That did it. I couldnt take it anymore. I wanted to throw down her parchment and quill and shout out at the top of my lungs that I, Hermione Granger, was totally, completely and madly in love with Ronald Weasley and if he didn't feel the same way then I couldnt possibly continue living and might as well throw myself off the top of the Astronomy Tower.

Thats what I wanted to do...

But of course...I wouldn't. Oh no. That just wasn't practical. Who in their right mind would hurl theirselves to their death just because they were madly in love with someone and that someone didn't love them back..

...Did he?

No he didnt.

But instead all I could do was manage a weak smile back.
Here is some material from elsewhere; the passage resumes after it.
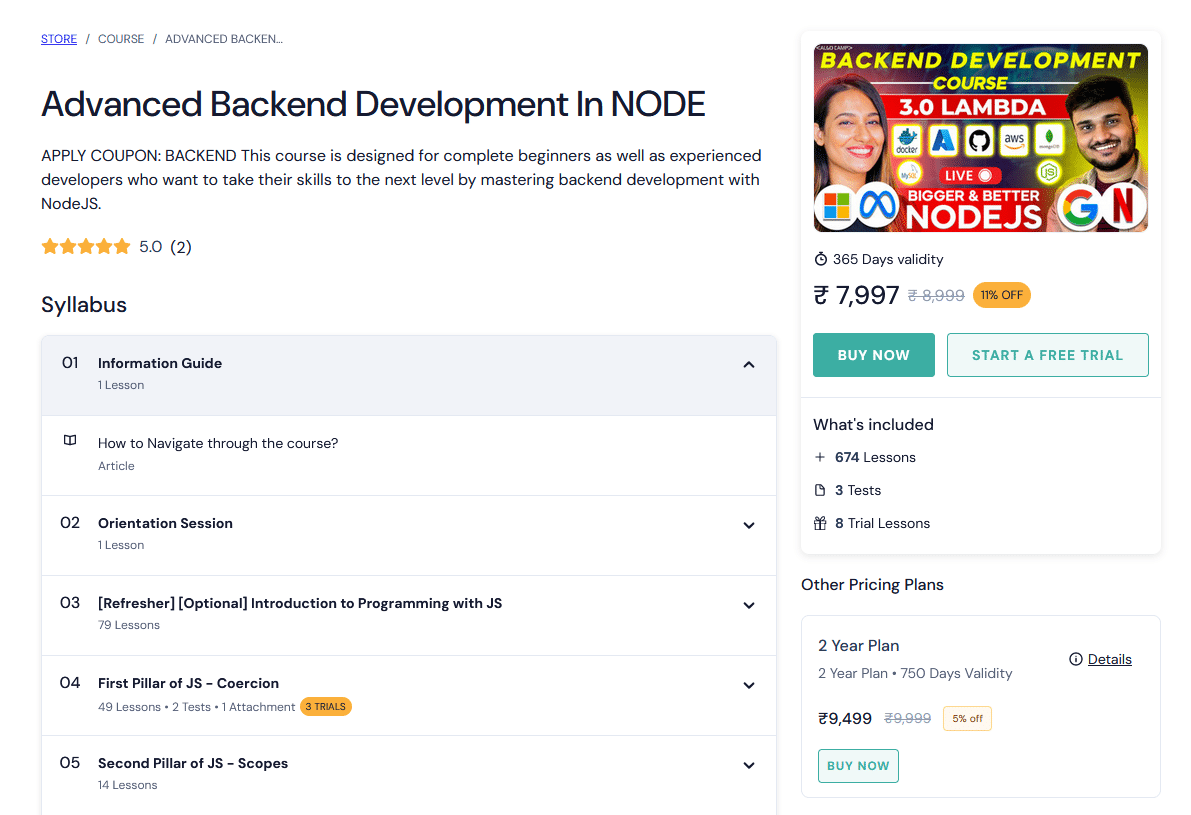Screen dimensions: 1191x815
Task: Expand Second Pillar of JS - Scopes
Action: pos(748,765)
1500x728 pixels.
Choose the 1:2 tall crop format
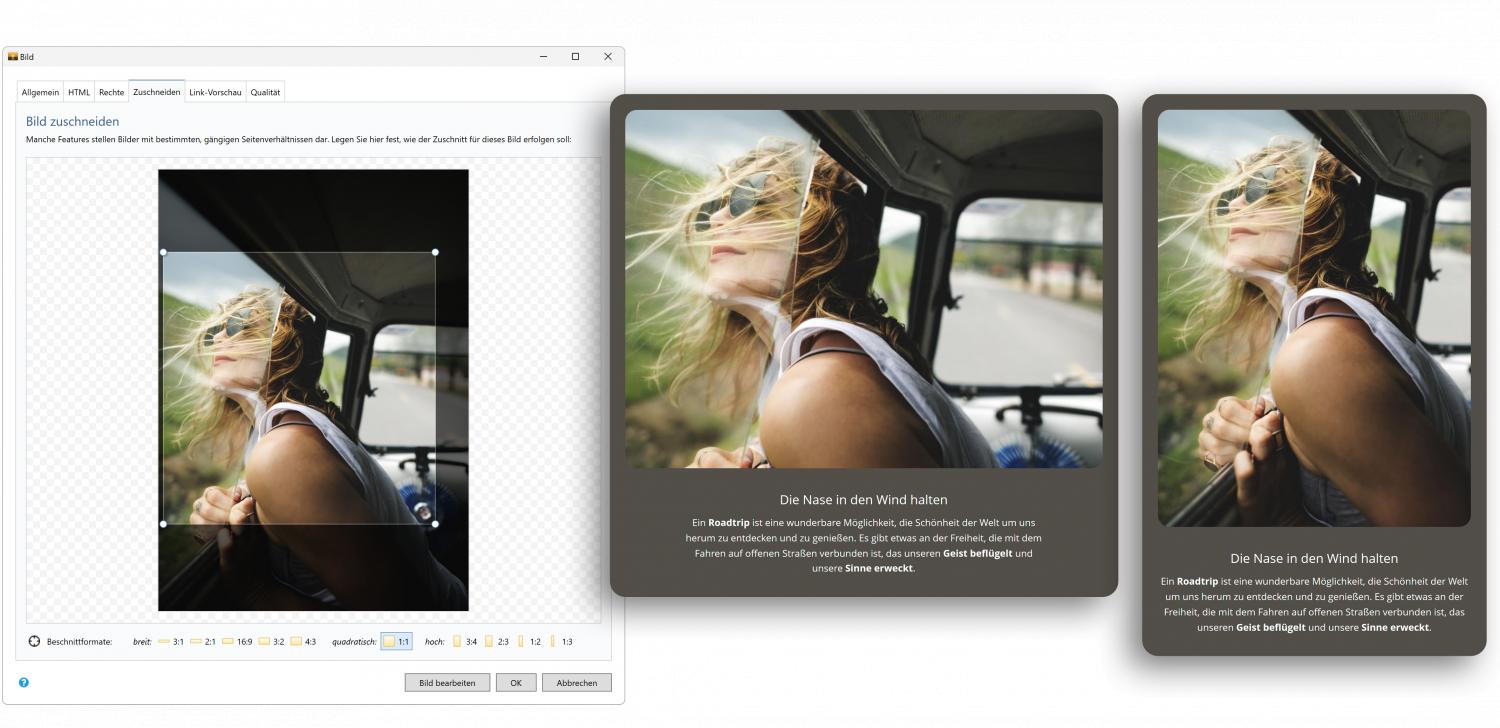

Get back to work Hermione. You still have your essay to finish and you only have 17 days and 7.8 hours until its due.

And so I did. I wrote and wrote and erased and rewrote until I had gotten a nice chunck done. And that's when I made my mistake. I looked up at Ron. It was just to see if he was asleep or not. But that wasn't the real reason. Really, I had missed the sight of his flaming red hair, the same hair he tries so desperatley to brush down but it never stays...the same hair that brings out his blue eyes even more when paired with his marroon sweater that he gets every year from Mrs. Weasley at about this time... the same hair that-

There you go again Hermione....turning into a giggly girl. Why dont you get back to work...After all you only have 17 days and 7.2 hours until the essay's due.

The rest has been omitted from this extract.